EXERCISE REQUIREMENTS:
Nothing outside the range below should be printed. Output exactly the lines from the line with "Given: Go to Downloads in the navigation bar" to the line with "Image resolution: width=600", both included.

RECORDS FOR THIS TASK:
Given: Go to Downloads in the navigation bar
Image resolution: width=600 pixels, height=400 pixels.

...

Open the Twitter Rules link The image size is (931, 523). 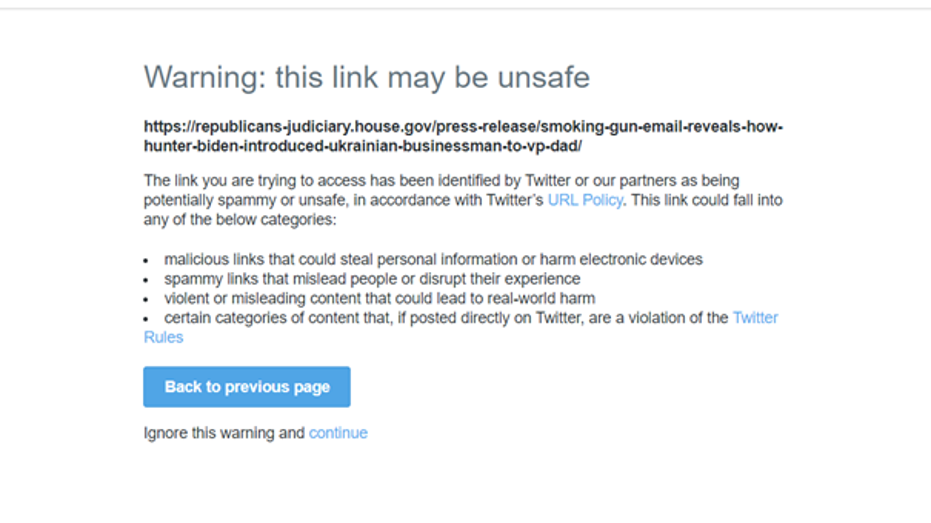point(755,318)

* * *

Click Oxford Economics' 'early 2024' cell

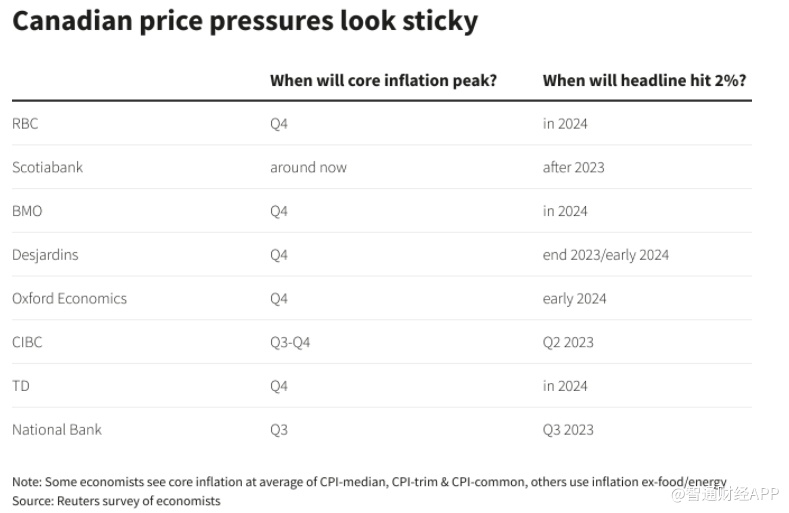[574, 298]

TASK SOLUTION:
Given: Go to Downloads in the navigation bar
Image resolution: width=600 pixels, height=400 pixels.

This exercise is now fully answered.